When I moved from a tech company to an aero company who used mainframes, there were literally hordes of IBM contractors who helped maintain the mainframe environments. Getting anything done in those environments was a multi month project, even for basic stuff like patching the OS. There were probably 2 or more sysadmins per rack, employed to just keep the damn lights on those boxes.

For context, there was about 1 admin for every 400 servers at the tech company, and that was for the entire tech stack (LAMP).

Mainframes require a lot of care and feeding. In my experience, having worked at 3 different companies who relied on them (education, aero and finance), their capex is higher, their opex is higher and their uptime / reliability is entirely dependent on the facilities / staffing.

You don't think it requires some expensive mainframe admins, even with the fancy software?
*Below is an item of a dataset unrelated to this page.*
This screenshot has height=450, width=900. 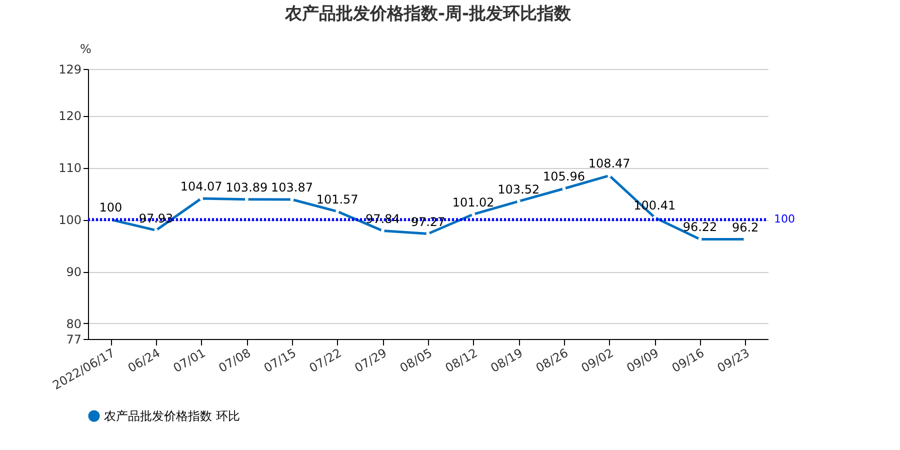 I want to click on y-axis-title: %, so click(x=86, y=49).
Anywhere I worked with a mainframe, the mainframe admin was highly distinguished within the org and extremely knowledgeable.

I would argue Kubernetes talent is cheaper than mainframe talent these days because it's ubiquitous.
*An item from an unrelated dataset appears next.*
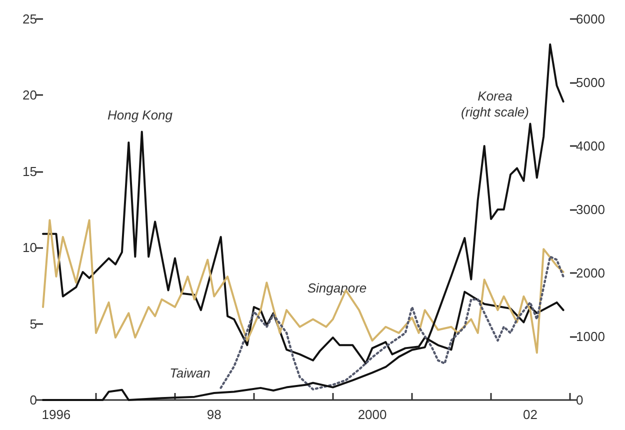  What do you see at coordinates (30, 96) in the screenshot?
I see `y-tick-label: 20` at bounding box center [30, 96].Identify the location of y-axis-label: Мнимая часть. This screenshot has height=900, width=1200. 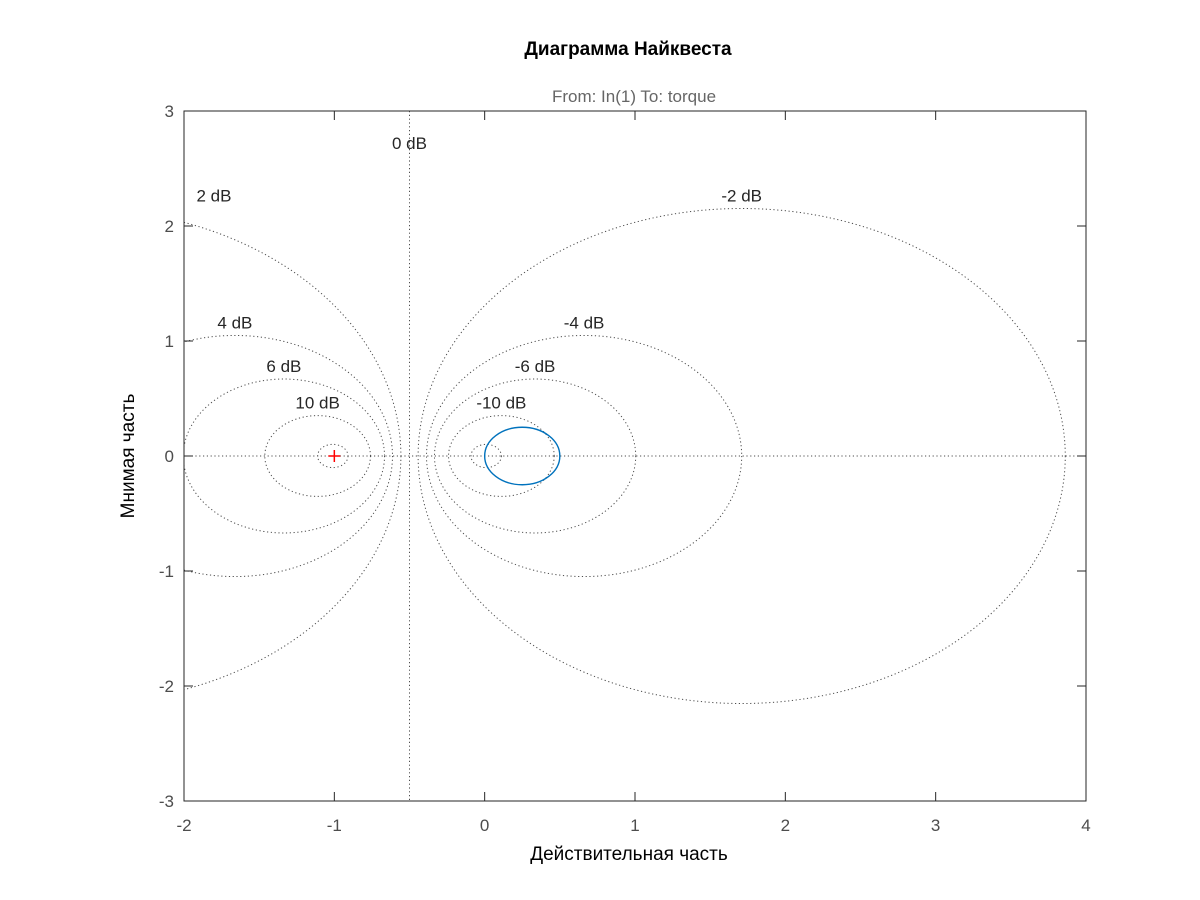
(128, 456).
I think the rough premise is there's a 1:>3-5 ratio of "super knowledgeable mainframe guy" to "super knowledgeable kubernetes guy".
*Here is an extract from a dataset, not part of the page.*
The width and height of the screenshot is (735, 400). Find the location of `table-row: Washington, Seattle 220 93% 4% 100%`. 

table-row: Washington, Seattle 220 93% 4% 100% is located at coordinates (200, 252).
Also, Kubernetes talent is far from ubiquitous. That sounds more to me like you're counting anyone who has successfully deployed one time.

Yeah, I am that super knowledgeable K8s guy, but I’d still say true mainframe admins are still a higher metric.

But in regards to K8s talent, lots of the people who think they know Kubernetes in production but have never had to actually upgrade the cluster, or go through the process of having to update manifests, deployments, and CSIs, and having to actually deal with api removals.

Agreed. The tooling around upgrades is painfully atrocious, and stuff like kubepug [1] should be part of the Kubernetes core.

[1] https://github.com/kubepug/kubepug

Why bother using an LPAR if you're just gonna use kubernetes anyway? Why not just use one fat machine?
For many generations now, you can't run Linux on bare metal anymore, it has to be inside an LPAR. I think this is true for z/VM and the other operating systems as well.
Why bother using a mainframe LPAR for Linux at all? In most cases, it makes much more sense to run it as a guest under z/VM.
LPAR isolation happens on a lower level than z/VM or KVM. I don't think anyone has ever demonstrated a successful LPAR escape attack.
It may be implemented in the system firmware, but it's still a hypervisor performing context switches and enforcing access to pci devices. Even if you've never looked at the processor architecture manuals you can tell this is what's happening when you can assign 0.1 cores to an LPAR. Different implementation details but the same functionality as SPARC LDOMs and Intel's vt-x & vt-d.
The lack of escape demonstrations are likely, at least in partv due to a fairly low availability of those systems to the security researchers.

I do not want to make it see that LPAR isolation is just waiting to be compromised, but security-by-unavailability also plays a part :)

OTOH, the technology has been in production for decades.
It took many years for Spectre and Meltdown to be discovered, and that was for CPUs affordable for individuals.

How many security researchers are even familiar enough with the concept of a mainframe to consider looking for an LPAR breakout, let alone have access to the necessary hardware?

>It took many years for Spectre and Meltdown to be discovered, and that was for CPUs affordable for individuals.

Both of these were anticipated in security papers dating back to the 1980s. It wasn't practical to use those types of exploits on 10mhz VAXen.

Also consider: anyone with access to a mainframe will never ever get approval to try to hack it because companies that have mainframes will never want the risk of accidentally breaking the host in some way.